*** SUPPLIED MATERIAL
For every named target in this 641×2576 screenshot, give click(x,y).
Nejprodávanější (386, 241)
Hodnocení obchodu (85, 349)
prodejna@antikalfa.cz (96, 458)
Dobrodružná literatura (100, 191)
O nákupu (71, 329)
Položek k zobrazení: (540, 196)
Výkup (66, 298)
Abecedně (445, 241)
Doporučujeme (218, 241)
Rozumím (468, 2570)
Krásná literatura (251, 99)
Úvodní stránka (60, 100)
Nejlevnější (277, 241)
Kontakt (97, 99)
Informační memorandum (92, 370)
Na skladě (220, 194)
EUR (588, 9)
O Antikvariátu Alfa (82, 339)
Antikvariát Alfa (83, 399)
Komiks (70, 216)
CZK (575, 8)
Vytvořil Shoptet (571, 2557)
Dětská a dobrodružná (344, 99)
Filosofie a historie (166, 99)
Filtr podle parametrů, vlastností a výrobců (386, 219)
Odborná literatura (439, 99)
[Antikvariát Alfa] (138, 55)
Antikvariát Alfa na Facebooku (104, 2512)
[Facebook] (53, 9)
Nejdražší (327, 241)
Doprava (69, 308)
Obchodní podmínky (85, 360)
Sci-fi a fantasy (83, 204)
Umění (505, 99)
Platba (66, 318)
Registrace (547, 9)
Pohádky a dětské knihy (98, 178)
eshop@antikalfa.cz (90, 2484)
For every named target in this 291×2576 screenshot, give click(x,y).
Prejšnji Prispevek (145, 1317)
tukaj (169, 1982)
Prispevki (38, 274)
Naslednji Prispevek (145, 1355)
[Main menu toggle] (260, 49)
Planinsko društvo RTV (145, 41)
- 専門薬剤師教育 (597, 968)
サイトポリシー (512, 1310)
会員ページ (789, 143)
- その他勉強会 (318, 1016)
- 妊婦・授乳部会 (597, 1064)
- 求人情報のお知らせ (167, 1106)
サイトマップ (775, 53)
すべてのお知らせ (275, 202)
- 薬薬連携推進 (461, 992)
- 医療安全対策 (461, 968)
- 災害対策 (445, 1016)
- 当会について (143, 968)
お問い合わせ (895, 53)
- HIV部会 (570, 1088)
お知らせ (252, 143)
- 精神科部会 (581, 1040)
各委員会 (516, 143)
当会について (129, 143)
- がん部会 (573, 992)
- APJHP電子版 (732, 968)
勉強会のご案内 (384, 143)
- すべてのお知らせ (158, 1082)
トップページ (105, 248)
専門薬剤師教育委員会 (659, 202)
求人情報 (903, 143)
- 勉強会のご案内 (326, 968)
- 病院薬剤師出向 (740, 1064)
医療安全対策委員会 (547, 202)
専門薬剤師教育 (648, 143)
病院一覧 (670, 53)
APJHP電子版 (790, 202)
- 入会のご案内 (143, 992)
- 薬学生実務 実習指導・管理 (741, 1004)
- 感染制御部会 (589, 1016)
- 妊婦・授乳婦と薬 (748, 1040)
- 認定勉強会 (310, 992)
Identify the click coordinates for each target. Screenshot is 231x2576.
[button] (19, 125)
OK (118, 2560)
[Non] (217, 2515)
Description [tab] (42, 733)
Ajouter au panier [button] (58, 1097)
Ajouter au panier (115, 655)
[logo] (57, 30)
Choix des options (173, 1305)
******
WHAT TO PRODUCE: Could you restate, word for word, every line from the one containing "- 認定勉強会 (310, 992)" through the last line of the records above, and nothing more?

RESPONSE:
- 認定勉強会 (310, 992)
Identify the click coordinates for each target. Screenshot is 231x2576.
[button] (19, 125)
OK (118, 2560)
[Non] (217, 2515)
Description [tab] (42, 733)
Ajouter au panier [button] (58, 1097)
Ajouter au panier (115, 655)
[logo] (57, 30)
Choix des options (173, 1305)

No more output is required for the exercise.